Les six autres accords – transports routier et aérien, recherche, marchés publics, agriculture, obstacles aux échanges – ne seront en revanche signés que par Joseph Deiss, Pascal Couchepin, Joschka Fischer et Hans Van den Broek. Au total, la cérémonie ne devrait pas durer plus d'une demi-heure. De quoi laisser sur leur faim les deux conseillers confédéraux, que les chefs de la diplomatie retiendront cependant pour déjeuner. Au menu: la situation dans les Balkans et l'avenir des relations entre la Suisse et l'Europe.
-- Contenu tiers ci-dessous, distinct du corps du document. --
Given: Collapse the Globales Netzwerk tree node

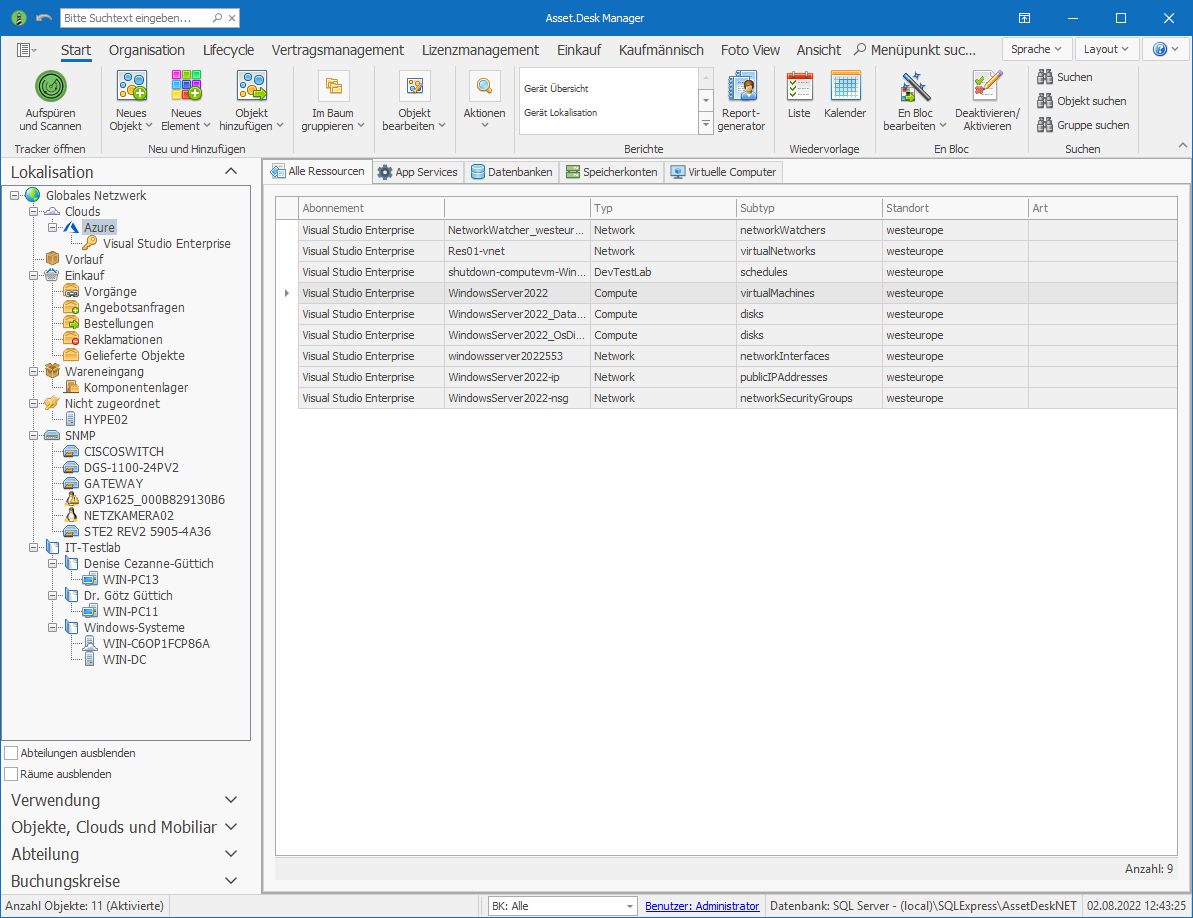Looking at the screenshot, I should point(15,196).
Joseph Deiss et Pascal Couchepin réaffirmeront que l'adhésion reste l'objectif du gouvernement mais que la priorité va à la mise en œuvre des accords bilatéraux. Les Quinze en profiteront pour confirmer qu'ils excluent un second train de négociations. «Nous avons d'autres choses à faire», explique un responsable de la Commission. «Si nous donnons tout maintenant, que restera-t-il à négocier pour l'adhésion?»

Dans le camp européen, on se montre relativement confiant sur l'aboutissement de la ratification en Suisse. Même si, concède un diplomate de haut rang, «la procédure peut encore réserver quelques surprises». Le Parlement européen, qui devra donner sa bénédiction aux sept accords, pourrait lui aussi créer la surprise.

Les eurodéputés risquent de grincer des dents lorsqu'ils s'apercevront que le paquet d'accords n'engage en rien la Suisse à lutter plus efficacement contre la fraude fiscale au détriment de l'Union. «C'est incompatible avec des relations de bon voisinage, la Suisse doit faire quelque chose», s'insurge un responsable bruxellois.

«Il s'agit de fraudes à très grande échelle qui n'ont rien à voir avec la protection du secret bancaire.» Un jugement que l'Europarlement partagera, à n'en pas douter. Mais dont les députés ne prendront vraisemblablement pas prétexte pour mettre leur veto aux accords et torpiller quatre ans et demi de négociations laborieuses.